▶ _To do_
Look below for the line with "Select the DIMENSION EXAMPLES heading"; begin the copy there and stop after the line with "How do I perform: Click", keeping the text exact and the pictures out.

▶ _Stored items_
[Start of section]

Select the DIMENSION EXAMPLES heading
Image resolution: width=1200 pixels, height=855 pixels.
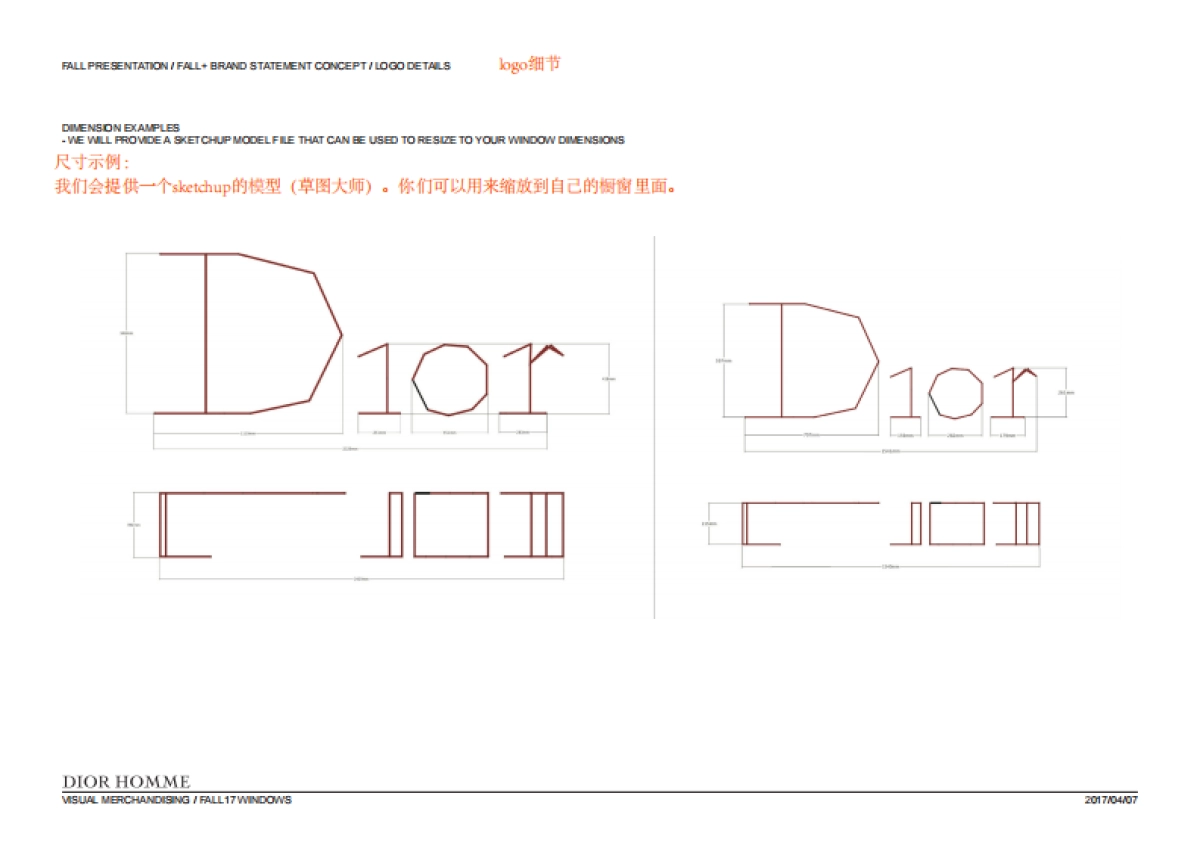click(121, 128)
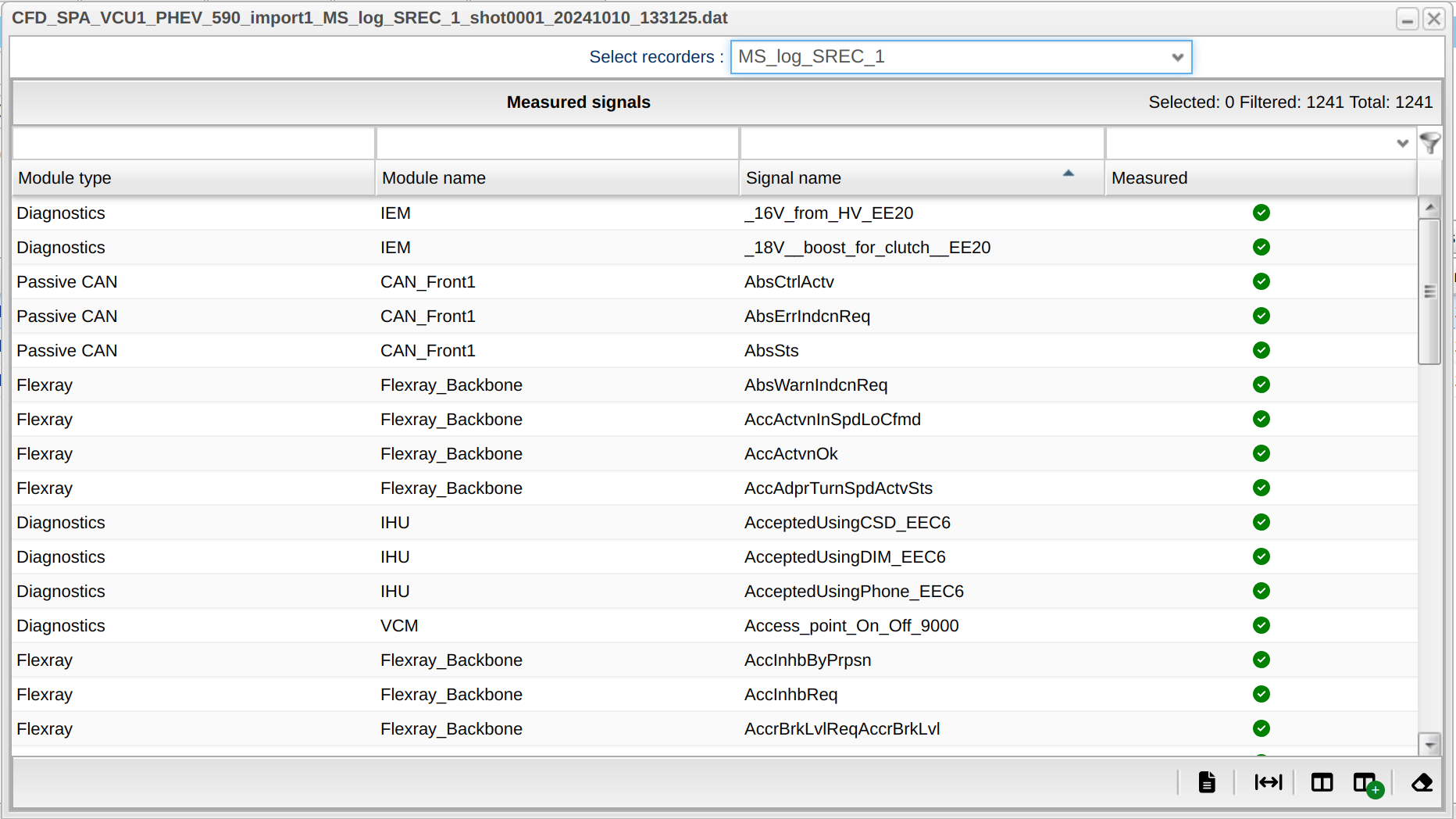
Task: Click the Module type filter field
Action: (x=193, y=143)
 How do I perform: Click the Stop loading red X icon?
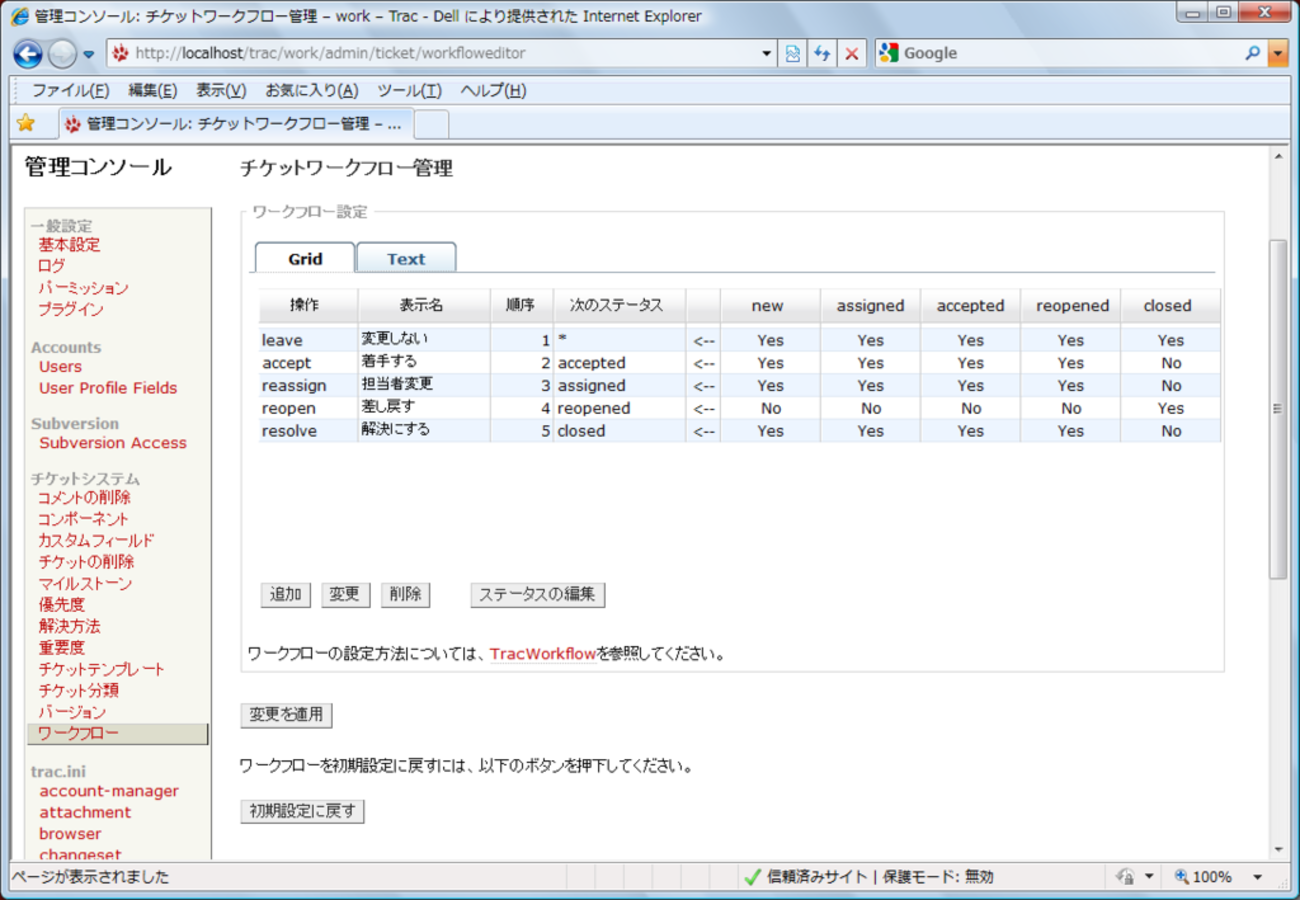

[End of section]
[Start of section]

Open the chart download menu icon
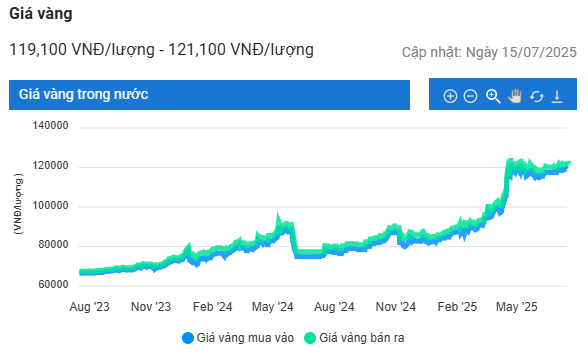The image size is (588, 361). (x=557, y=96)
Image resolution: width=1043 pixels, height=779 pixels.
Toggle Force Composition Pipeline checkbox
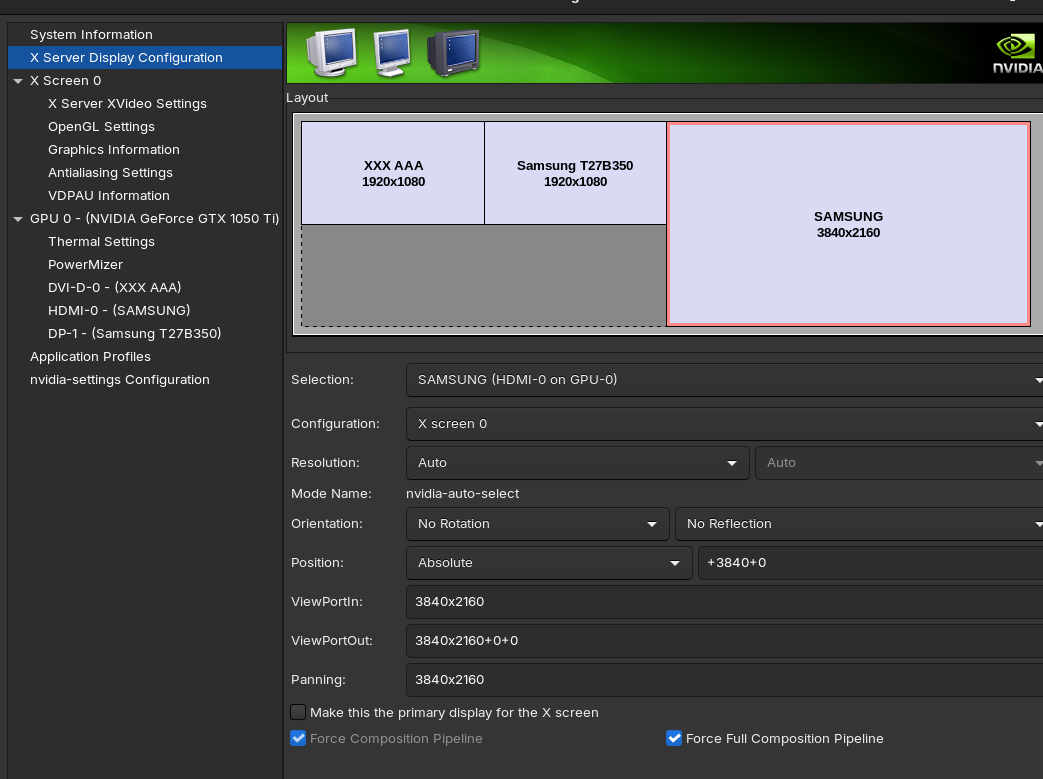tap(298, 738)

[End of section]

▶ _Answer for this exercise_
Select the DIMENSION EXAMPLES heading
Image resolution: width=1200 pixels, height=855 pixels.
click(121, 128)
Task: Click the Module type filter field
Action: (x=193, y=143)
 How do I perform: Click the Stop loading red X icon?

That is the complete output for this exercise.